The dire announcement in recent days of 1050 job cuts to Tata steel, with 750 of those in nearby Port Talbot, has surely got to send the alarm bells ringing in No 10. They should have been ringing loud last year, after the dire news of the Redcar closure.
This matters to the UK because of the strategic importance of steel-making to our manufacturing base. It matters to South Wales and to us in Bridgend because of the numbers of people who are employed directly in Port Talbot, but also because of the supply-chain jobs from road haulage to routine maintenance, and the indirect support to the local economy: the shops and cafes and plumbers and electricians who keep going on the back of the steel pound.
Yet the Prime Minister has been not only impotent in the face of the growing steel crisis, but negligent of the steel industry for years: the lack of an industrial strategy (the UK government seem to regard it as a throwback to the 1980s); the failure (unlike other European countries) to put in place an package for Energy-Intensive industries like steel which would allow them to be competitive; the lack of diplomatic pressure on China over dumping of cheap inferior steel, leading to criticisms of the UK government being a “cheerleader for china”.
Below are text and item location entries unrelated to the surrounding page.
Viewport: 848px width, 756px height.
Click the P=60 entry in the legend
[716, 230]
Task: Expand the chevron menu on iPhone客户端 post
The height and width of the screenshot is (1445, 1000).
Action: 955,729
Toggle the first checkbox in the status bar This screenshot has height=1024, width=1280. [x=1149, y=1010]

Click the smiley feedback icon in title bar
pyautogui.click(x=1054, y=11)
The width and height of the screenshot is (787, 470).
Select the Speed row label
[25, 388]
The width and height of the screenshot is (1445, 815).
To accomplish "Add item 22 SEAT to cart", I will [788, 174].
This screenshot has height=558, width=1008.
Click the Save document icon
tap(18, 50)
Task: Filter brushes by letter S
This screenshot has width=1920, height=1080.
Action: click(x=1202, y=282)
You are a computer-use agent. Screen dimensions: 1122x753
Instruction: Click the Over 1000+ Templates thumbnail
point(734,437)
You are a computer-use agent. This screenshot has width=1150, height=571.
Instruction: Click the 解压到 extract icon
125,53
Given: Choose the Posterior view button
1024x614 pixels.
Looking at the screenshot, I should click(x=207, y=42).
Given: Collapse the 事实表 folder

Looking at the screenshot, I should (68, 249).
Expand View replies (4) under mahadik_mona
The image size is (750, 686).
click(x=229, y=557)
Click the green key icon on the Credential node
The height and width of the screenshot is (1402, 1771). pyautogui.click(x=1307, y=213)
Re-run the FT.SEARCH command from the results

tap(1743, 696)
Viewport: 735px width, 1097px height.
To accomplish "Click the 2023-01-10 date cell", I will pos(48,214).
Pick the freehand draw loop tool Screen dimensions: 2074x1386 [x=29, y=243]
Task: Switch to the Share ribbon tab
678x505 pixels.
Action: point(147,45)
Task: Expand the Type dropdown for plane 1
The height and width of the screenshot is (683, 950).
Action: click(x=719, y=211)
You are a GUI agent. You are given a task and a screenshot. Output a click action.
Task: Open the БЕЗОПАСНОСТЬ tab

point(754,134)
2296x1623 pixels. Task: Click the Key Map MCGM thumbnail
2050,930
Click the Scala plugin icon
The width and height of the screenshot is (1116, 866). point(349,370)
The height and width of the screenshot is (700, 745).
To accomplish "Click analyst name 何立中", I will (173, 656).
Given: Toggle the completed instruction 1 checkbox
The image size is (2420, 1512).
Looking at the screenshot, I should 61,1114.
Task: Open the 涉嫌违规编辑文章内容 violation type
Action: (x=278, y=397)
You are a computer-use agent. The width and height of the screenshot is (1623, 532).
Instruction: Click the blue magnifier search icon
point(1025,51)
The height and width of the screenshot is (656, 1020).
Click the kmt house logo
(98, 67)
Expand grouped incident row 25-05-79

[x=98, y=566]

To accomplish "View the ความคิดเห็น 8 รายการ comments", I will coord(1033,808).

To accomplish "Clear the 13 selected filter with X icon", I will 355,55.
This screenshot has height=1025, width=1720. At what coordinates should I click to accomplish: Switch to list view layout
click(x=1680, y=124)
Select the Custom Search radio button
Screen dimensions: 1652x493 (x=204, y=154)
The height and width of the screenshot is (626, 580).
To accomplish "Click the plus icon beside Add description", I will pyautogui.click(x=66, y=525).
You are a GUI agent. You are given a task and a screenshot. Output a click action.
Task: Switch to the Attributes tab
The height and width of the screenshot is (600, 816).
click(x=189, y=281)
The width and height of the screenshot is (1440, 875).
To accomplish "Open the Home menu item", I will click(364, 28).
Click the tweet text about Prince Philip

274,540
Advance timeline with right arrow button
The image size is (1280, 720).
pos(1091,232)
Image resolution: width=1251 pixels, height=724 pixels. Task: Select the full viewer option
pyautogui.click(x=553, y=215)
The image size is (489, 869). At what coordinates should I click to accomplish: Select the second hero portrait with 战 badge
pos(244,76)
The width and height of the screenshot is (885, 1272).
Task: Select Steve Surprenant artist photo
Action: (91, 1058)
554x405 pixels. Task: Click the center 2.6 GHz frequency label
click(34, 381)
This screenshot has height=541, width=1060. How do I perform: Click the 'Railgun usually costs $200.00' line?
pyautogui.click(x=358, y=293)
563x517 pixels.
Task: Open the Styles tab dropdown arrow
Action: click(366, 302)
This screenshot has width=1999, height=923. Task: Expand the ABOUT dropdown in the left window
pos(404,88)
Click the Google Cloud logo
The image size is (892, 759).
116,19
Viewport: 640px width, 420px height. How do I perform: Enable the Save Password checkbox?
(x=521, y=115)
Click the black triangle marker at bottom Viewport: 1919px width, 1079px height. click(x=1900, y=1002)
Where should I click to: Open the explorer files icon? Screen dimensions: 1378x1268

The Prime Minister’s hands-off approach to national and global market forces is a disaster. He is looking on like a disinterested bystander as our British steel industry convulses. And this could get worse, unless the Prime Minister gets serious about steel.
Currently the government is negotiating on “Market Economy Status” for China at an EU level. This could lead to increased dumping of cheap steel in the EU.
As the General Secretary of the steelworkers’ union Community Roy Rickhuss wrote in an open letter to UK Minister Anna Soubry this week, “senior industry figures have told me that if China does achieve Market Economy Status it will be a catastrophe for our industry and most likely the final nail in the coffin for UK steelmaking.”
Previous Tory governments actively colluded in the demise of the coal industry and the decimation of coal communities. This time, their supine passivity in the face of global pressures is risking the future of steel and steel communities. This is a time for active UK government with an industrial strategy, not excuses for doing nothing.